Position: NIWA fisheries scientist, Voyage leader
I was invited to attend a voyage on a French vessel East of Madagascar once. We got to travel around the Indian ocean getting acoustic data, and we travelled to the Sub-Antarctic islands and land on them to see elephant and leopard seals and penguins. After landing on the islands we would sail for another week or so before landing on the next one. It was a good voyage to be able to do touristy stuff. They also didn’t have a dry ship policy so we could drink wine at meals and eat fresh bread! They also had a cheap bar.
I’ve been working permanently at NIWA for two and a half years working but started working with NIWA about five and a half years ago through my Masters and doctorate studies. As a fisheries scientist I look at acoustic and trawl surveys collecting and analysing data. As the voyage leader for this survey I get to run the survey and analyse acoustic data for studies on mesopelagic fish. I have a particular interest in mesopelagic fish and using acoustics for their biomass assessment.
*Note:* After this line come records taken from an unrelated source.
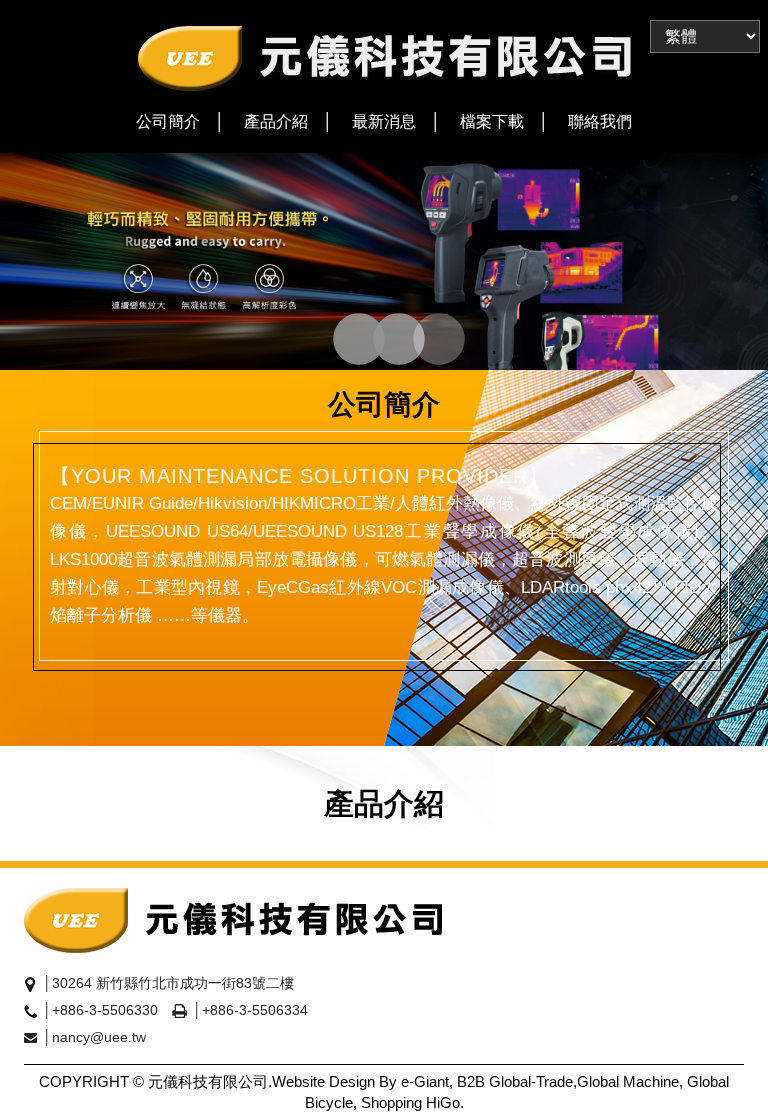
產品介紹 (276, 121)
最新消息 (384, 121)
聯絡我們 (600, 121)
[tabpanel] (384, 261)
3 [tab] (419, 341)
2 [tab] (379, 341)
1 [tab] (339, 341)
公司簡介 (168, 121)
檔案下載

My favourite thing about the job is the diversity of the work – from sampling fish and the fish biology to acoustic data collection and the opportunities to lead voyages. We also get to participate in data analysis, report writing, and getting involved in international science conferences.
For those considering a career in fisheries science, take any opportunities you can to gain experience, finish your undergrad and get some work experience before getting into postgrad studies. Also make sure you are 100% ready before going into PhD work. If you want to make money, do something else!
Above: Melanie with Pablo examining a Long-nose chimaera.